**TO DO**.
Set the pictures aside and transcribe exactly the lines from the one containing "573x436 pixels." through the final line of the records.

Dataset entries
<<<<

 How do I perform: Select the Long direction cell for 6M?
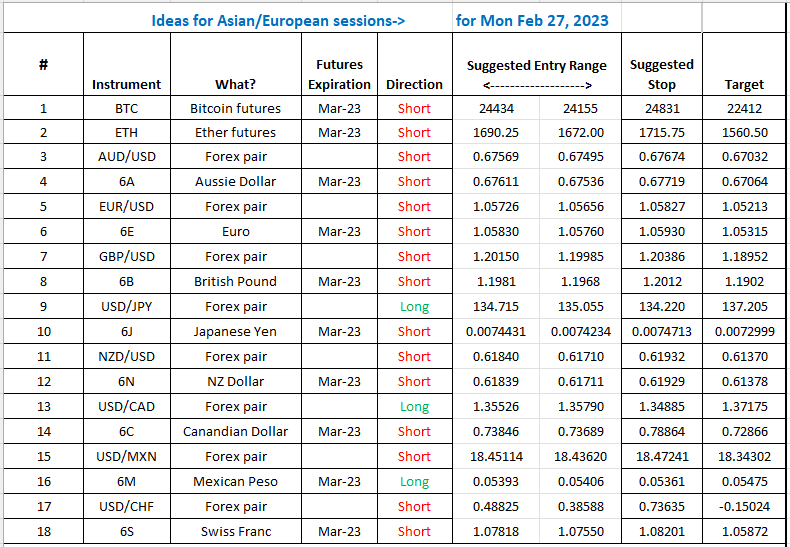(x=414, y=482)
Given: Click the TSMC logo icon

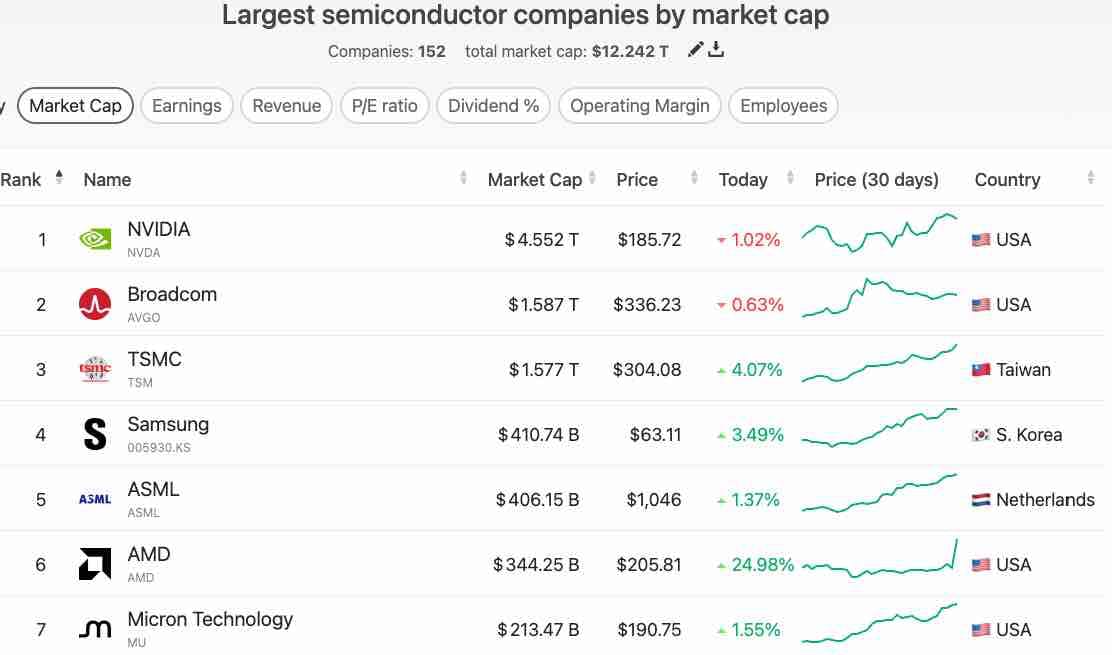Looking at the screenshot, I should coord(95,369).
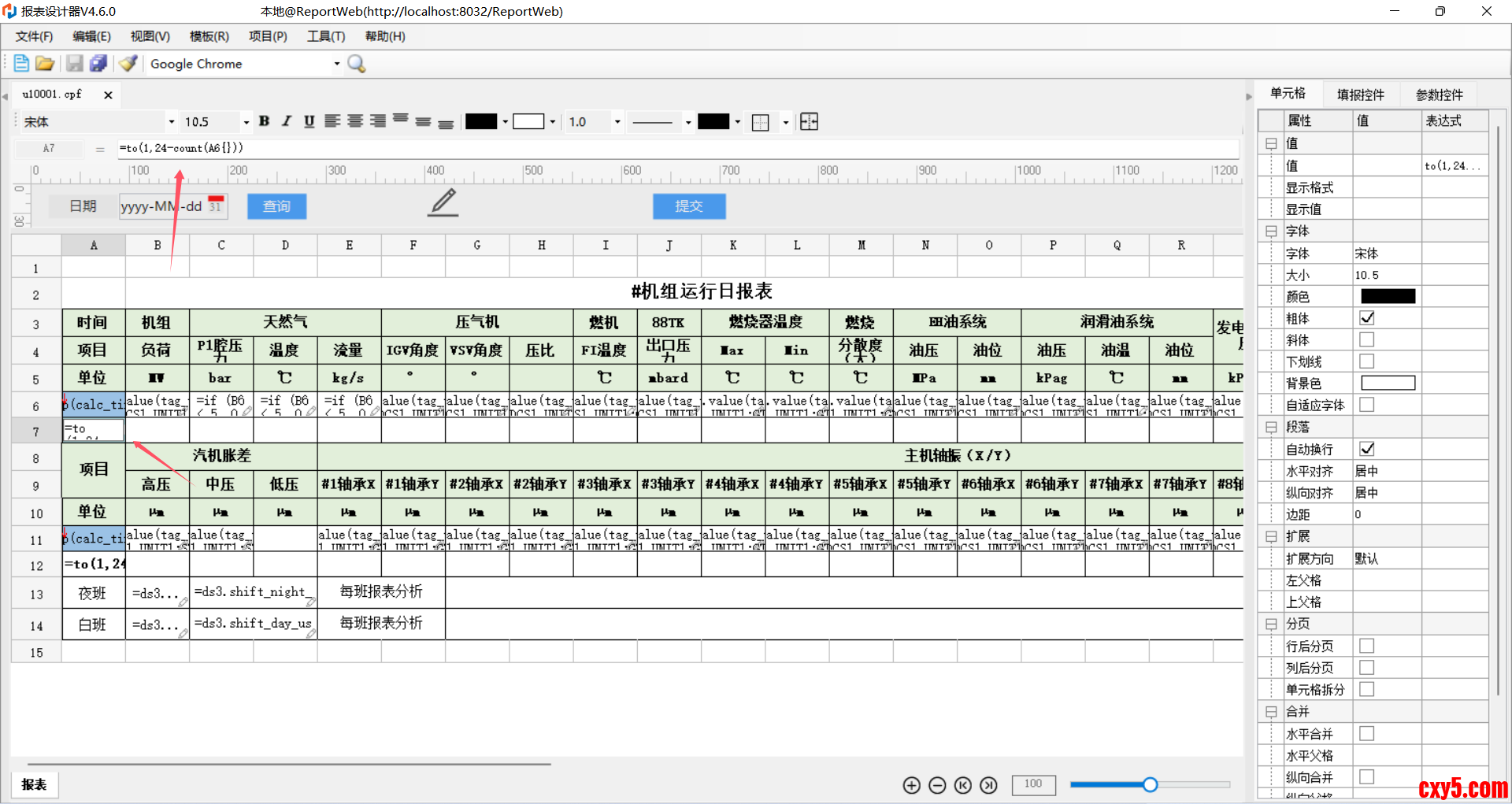This screenshot has width=1512, height=804.
Task: Click the merge cells icon
Action: pyautogui.click(x=809, y=121)
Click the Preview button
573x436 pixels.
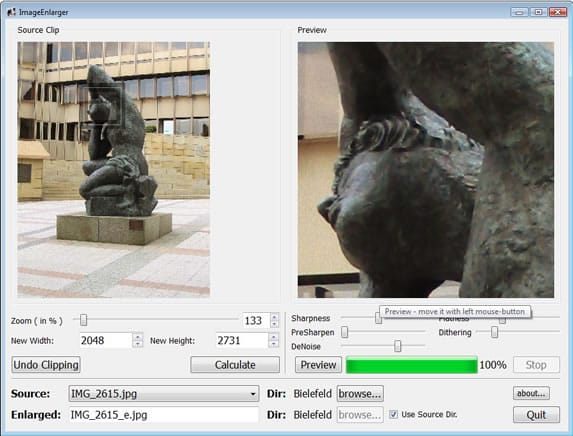pos(318,365)
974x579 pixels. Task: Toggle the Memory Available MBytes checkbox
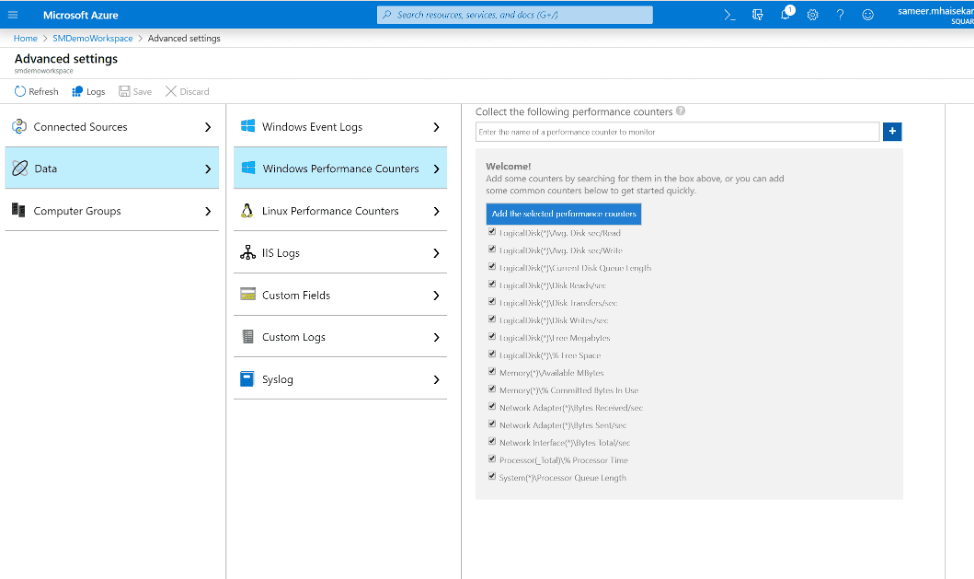point(491,371)
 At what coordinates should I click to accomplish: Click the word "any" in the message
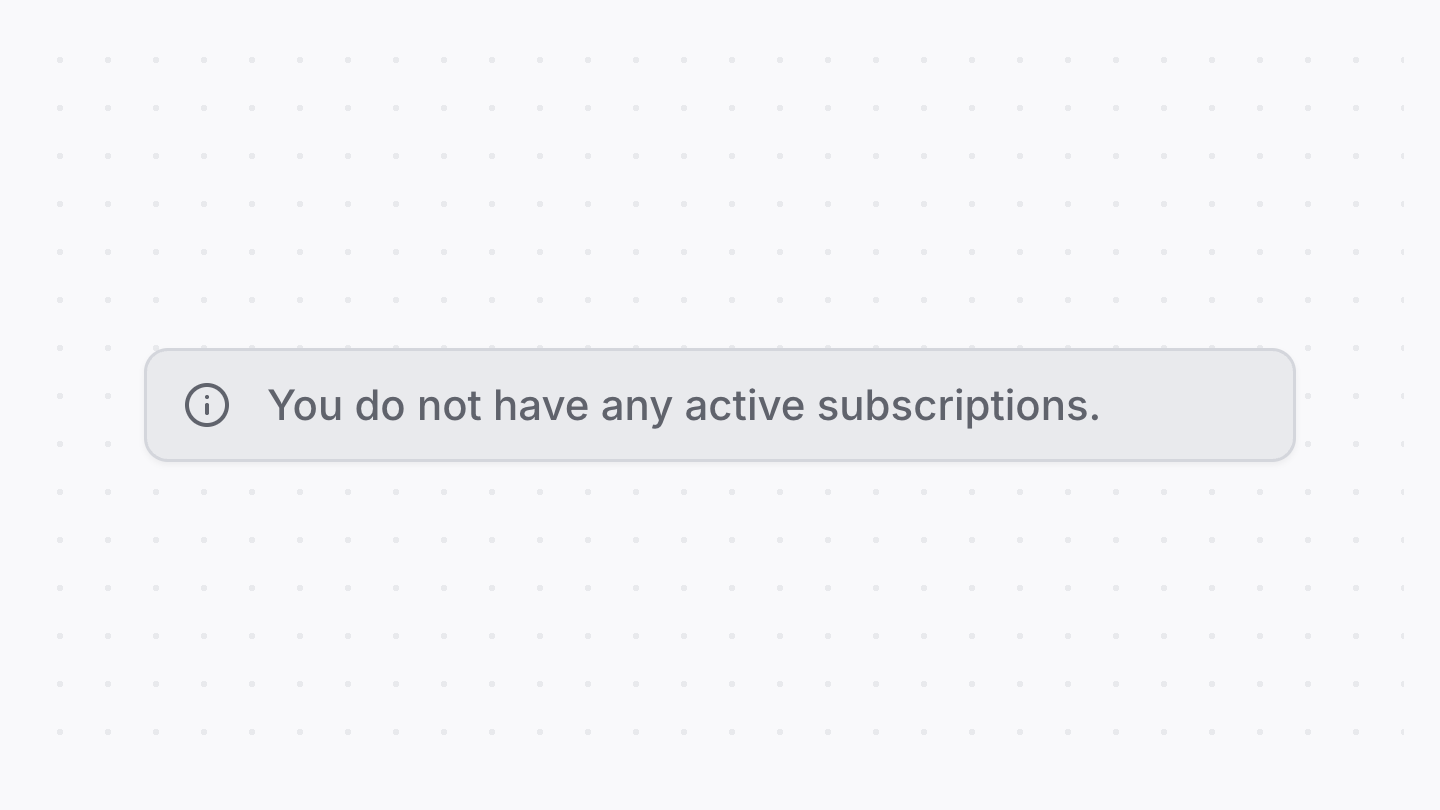pos(635,406)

>>>>

**RESULT OF THIS TASK**.
573x436 pixels.
pos(318,365)
974x579 pixels. Task: Toggle the Memory Available MBytes checkbox
point(491,371)
 At what coordinates should I click to accomplish: Click the word "any" in the message
pos(635,406)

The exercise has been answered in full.